Coronavirus: Indians Are Buying More Frozen Fries, Patties And Curries 

Sales of frozen foods like fries and meat products to curries and pastes jumped.

Shoppers browse chilled and frozen foods at a D-Mart supermarket operated by Avenue Supermarts Ltd. in Thane, Maharashtra, India (Photographer: Dhiraj Singh/Bloomberg)
Shoppers browse chilled and frozen foods at a D-Mart supermarket operated by Avenue Supermarts Ltd. in Thane, Maharashtra, India (Photographer: Dhiraj Singh/Bloomberg)

Lockdowns to contain the Covid-19 pandemic and lack of supplies aided a fledgling category in India’s consumer goods market: ready-to-cook food.

Sales of frozen foods like fries, patties, meat and fish products and products such as curries, batter, pastes and desserts jumped in urban areas as consumers stocked up during the lockdown. The demand is largely concentrated in metro and tier-1 cities that have modern retail and high-end stores with refrigeration facilities.

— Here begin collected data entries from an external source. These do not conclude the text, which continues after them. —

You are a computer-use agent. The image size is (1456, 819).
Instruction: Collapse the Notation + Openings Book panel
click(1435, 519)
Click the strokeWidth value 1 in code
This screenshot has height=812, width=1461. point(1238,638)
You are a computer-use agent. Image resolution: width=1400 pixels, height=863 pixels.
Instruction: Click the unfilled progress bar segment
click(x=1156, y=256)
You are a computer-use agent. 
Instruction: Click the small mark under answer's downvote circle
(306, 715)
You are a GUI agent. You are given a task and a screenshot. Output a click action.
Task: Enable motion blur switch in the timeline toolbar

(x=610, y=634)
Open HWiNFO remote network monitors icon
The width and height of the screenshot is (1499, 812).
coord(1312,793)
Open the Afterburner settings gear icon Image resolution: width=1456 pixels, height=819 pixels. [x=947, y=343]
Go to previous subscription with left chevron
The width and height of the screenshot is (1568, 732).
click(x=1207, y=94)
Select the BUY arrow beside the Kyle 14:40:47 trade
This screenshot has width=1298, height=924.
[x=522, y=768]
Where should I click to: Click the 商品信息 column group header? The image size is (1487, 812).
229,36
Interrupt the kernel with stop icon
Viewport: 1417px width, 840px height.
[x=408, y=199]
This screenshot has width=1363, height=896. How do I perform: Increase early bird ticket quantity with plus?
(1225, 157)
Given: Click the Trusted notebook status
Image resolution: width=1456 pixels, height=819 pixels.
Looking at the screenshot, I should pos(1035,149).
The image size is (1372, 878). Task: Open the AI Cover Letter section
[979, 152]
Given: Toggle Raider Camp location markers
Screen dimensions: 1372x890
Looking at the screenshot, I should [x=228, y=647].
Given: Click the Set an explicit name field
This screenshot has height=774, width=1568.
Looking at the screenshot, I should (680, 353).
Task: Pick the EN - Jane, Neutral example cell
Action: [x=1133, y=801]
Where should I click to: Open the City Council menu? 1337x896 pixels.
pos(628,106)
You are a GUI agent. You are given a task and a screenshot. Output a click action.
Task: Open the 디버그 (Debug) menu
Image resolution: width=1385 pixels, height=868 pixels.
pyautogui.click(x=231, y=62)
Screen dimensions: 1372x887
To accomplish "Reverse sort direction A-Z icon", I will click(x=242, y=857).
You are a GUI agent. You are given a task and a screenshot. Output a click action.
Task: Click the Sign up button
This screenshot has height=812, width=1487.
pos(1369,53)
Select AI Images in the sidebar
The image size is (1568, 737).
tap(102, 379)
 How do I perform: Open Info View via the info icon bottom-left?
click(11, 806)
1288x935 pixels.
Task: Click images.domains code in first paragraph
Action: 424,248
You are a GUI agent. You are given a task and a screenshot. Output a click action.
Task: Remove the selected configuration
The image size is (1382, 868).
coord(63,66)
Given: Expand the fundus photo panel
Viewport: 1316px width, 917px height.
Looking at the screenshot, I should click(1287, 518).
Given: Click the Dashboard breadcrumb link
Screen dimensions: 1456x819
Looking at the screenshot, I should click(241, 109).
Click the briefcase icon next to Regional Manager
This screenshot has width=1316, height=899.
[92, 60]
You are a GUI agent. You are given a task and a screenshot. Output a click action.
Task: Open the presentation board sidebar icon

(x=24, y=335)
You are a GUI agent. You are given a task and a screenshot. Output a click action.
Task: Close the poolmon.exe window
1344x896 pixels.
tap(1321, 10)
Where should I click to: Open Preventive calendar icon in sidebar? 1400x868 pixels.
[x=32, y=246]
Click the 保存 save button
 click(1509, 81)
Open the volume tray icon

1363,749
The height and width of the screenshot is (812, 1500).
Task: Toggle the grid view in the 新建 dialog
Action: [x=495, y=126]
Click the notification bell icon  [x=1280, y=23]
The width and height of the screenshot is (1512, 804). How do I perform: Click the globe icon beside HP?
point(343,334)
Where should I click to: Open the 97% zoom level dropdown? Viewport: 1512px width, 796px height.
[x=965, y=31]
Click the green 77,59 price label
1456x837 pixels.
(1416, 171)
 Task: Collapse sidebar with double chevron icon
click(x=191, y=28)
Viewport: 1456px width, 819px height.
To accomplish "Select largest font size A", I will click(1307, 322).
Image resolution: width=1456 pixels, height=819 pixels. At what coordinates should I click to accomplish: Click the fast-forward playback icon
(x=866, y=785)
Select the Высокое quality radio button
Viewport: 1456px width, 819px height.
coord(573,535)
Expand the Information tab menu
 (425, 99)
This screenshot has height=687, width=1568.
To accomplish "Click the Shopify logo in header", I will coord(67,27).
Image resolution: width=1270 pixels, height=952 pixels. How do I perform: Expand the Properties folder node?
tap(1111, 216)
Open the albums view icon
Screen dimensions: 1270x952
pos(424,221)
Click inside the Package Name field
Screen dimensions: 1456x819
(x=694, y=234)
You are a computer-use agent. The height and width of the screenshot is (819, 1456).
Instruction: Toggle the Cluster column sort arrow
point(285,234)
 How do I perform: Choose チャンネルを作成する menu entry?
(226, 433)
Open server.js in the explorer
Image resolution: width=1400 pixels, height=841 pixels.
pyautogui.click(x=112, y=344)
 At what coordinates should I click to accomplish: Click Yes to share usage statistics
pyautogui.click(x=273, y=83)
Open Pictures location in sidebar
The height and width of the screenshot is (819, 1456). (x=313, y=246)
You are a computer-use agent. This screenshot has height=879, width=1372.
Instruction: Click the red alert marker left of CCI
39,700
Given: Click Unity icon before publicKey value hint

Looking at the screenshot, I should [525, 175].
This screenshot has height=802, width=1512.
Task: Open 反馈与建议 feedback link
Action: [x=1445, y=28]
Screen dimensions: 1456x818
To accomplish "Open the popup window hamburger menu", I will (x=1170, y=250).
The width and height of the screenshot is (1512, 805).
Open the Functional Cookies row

iD Fresh Foods, which sells idli and dosa batter, filter coffee among other products, saw its goods fly off the shelves during the lockdown—a trend that persisted even in April and May. “Our average monthly revenues rose from Rs 20 crore to Rs 24 crore during the lockdown despite drastically reducing the number of stores and also selling our products in four stock-keeping units,” PC Mustafa, co-founder of iD Fresh Foods, told BloombergQuint.

The ready-to-cook market is expected to more than double in value to Rs 4,800 crore in five years through 2024, Redseer had said in a report last year. The market researcher said that while frozen foods accounts for nearly three-fourths of the segment, non-frozen food is expected to grow at 20 percent during this period.

And iD Fresh is gradually increasing the number of stores it services. The food startup said during the lockdown it served around 10,000 stores compared with 30,000 in the pre Covid-19 period.

MTR Foods Pvt Ltd., which makes ready-to-cook and ready-to-eat foods and basic essentials like curries, meals, spices and vermicelli, also said it seen a rise in sales during the lockdown despite not being able to cover all its stores. The company said demand for its ready-to-cook and ready-to-eat products rose by 20 percent during the lockdown and sales of essentials like spices and vermicelli went up by 15 percent. Segments like value-added confectionaries were, however, impacted.

“We’re trying to prioritise some categories and ramp-up capacities which are witnessing higher sales,” said Sunay Bhasin, chief marketing officer of MTR Foods, told BloombergQuint over the phone.

The company is serving 50-60 percent of all its outlets. But Bhasin explained that number keeps changing as areas get classified as containment zones due to the spread of the virus.

The lockdown has given an opportunity for even leading consumer goods makers to expand their offerings.

Nestle India Ltd. said in an emailed statement to BloombergQuint that it has seen an overall rise in home consumption across some of its categories.

Marico Ltd. agreed. There’s a definite reduction in out-of-home consumption and increase in in-home meals consumption across the board, it said in an emailed statement. The company said its food portfolio posted a value growth of 22 percent in the quarter ended March, led by its Saffola Oats range.

“In recent times, we have witnessed increasing health consciousness among consumers and believe that this trend is here to stay,” Sanjay Mishra, chief operating officer of Marico's India sales and Bangladesh business, told BloombergQuint in an email.

Companies also said that there’s been a change in the mix of their distribution channels. “We ourselves have witnessed the contribution of e-commerce gong up significantly, while out-of-home sector hasn’t done well,” said Nestle. Marico, on the other hand, has launched its direct-to-home consumer portal for products under Saffola and Coco Soul brands. Other companies like iD Fresh and Zorabian Chicken have also opened online channels to look at direct-to-home supply to the consumers.